Tsai’s compositional dynamics owe as much to Ozu and Antonioni as his penchant for stillness is indebted to Bresson; his wider long shots are densely layered, his exterior scenarios recalling Antonioni’s cityscapes, inundated by consumerist signs and symbolic of emotional remoteness. Although Tsai’s camera never moves during the duration of the film, its self-consciousness is appeased by its organic, voyeuristic attention for filmic space. Much of the film’s action transpires inside (homes, cars, trains, movie theaters), with characters seeking shelter from the outside through the creation of indoor safety nets. The irony, though, is that both the film’s inner and outer realms prove equally clogging; Yi-Ching’s plant and overgrown pet fish are as constrained by their glass walls as Yi-Ching is by the apartment windows she hopelessly tries to block.
Tsai’s Paris is devoid of cultural markers, presented as abstractly inescapable as his own Taipei. Shiang-Chyi’s character is a tourist in Paris but her relationship to the city is relatively loveless, if not entirely claustrophobic (when she isn’t crowded into a subway car she becomes the second-hand victim of an angry Frenchman’s phone tirade). Tsai is less contemptuous of Shiang-Chyi’s Parisian surroundings than he is concerned with the woman’s detached relationship to the world as a whole. Shiang-Chyi stares shyly at an Asian gentleman from across a train station’s platform. Her gaze suggests a girl desperate to wean loneliness by connecting with a familiar face.

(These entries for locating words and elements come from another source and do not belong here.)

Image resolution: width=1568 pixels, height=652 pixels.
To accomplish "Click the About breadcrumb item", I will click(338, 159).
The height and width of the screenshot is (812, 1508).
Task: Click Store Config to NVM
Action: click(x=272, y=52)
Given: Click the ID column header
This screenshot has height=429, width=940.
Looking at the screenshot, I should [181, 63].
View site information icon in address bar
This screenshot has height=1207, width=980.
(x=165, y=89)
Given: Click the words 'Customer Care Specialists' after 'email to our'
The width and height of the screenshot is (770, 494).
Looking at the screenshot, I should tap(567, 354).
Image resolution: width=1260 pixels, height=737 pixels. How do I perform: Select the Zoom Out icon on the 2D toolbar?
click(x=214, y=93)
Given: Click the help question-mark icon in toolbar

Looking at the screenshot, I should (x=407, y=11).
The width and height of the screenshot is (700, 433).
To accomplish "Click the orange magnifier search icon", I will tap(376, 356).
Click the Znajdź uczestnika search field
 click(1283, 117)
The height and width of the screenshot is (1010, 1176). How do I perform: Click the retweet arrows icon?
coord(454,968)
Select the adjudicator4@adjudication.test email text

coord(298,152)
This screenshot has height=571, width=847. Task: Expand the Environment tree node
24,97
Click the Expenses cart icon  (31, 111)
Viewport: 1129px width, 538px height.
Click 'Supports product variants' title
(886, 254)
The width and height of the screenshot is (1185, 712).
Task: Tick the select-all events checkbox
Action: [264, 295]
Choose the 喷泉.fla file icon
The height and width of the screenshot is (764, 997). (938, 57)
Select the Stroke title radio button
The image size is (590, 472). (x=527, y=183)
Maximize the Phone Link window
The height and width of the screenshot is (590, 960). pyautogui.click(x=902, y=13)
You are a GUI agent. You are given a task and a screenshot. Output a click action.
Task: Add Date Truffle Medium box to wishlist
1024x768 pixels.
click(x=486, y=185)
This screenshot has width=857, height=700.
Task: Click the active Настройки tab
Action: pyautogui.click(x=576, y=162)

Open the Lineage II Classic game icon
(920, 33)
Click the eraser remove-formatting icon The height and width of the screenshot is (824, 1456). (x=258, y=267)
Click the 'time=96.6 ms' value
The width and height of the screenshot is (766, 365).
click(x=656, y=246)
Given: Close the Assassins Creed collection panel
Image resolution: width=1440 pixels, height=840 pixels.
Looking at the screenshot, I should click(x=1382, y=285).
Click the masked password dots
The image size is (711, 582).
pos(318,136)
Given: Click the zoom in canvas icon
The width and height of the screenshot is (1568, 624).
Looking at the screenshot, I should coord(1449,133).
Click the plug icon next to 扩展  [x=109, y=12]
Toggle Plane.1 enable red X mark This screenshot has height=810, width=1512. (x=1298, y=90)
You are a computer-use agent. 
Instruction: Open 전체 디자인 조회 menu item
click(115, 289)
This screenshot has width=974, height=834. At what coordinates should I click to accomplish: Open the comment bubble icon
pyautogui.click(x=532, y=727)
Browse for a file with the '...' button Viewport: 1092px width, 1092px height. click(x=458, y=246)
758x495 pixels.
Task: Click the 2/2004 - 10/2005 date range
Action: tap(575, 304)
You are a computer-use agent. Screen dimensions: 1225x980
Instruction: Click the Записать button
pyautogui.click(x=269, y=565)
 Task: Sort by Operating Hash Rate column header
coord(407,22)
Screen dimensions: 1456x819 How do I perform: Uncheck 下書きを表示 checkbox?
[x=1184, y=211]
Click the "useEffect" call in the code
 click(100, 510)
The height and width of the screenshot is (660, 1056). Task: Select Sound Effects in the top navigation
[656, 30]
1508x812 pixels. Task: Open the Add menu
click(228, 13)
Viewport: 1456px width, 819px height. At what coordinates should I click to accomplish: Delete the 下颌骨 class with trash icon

Though Shiang-Chyi remains a relatively abstract figure, her fascinating run-ins with several cosmic figures (including Jean-Pierre Léaud at a cemetery) evoke a ghost discarded from a polluted Taipei.
A burst of sexual activity simultaneously rocks the lives of the film’s frigid heroes, but the irony is that their comfort is compromised: trying to recreate coital bliss before a picture of her departed husband, Yi-Ching puts Charlotte Rampling’s self-pleasure from Under the Sand to shame; Kang finds comfort with a prostitute; and Shiang-Chyi’s relationship with a fellow Asian woman in Paris culminates in a failed Saphic love session. It all comes back to the issue of time, which Tsai views as an immutable burden that people nonetheless seek to control. Kang’s prostitute slithers into the night with a stolen package and expedites Kang’s freedom from his isolation while a ghostly visit to Shiang-Chyi (sleeping by a Parisian lake) evokes a spiritual catharsis. The moment is somewhat at odds with the film’s otherwise constrained worldview, suggesting that Tsai’s creatures are, at least subconsciously, open to emotional release. Like ghosts, they seem painfully aware of not existing in a world constantly ticking to remind us of our looming demise.